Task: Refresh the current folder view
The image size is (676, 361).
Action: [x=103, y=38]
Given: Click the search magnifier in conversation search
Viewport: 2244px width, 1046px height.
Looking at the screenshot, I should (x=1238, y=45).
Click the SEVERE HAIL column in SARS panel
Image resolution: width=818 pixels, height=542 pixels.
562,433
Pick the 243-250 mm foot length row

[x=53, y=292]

▬▬▬

= ACTIVITY =
Transcribe all the material, making sure each line matches the original.

= ANSWER TO THE PROBLEM =
Task: Refresh the current folder view
The image size is (676, 361).
Action: [x=103, y=38]
Given: Click the search magnifier in conversation search
Viewport: 2244px width, 1046px height.
Looking at the screenshot, I should (x=1238, y=45).
Click the SEVERE HAIL column in SARS panel
Image resolution: width=818 pixels, height=542 pixels.
562,433
Pick the 243-250 mm foot length row

[x=53, y=292]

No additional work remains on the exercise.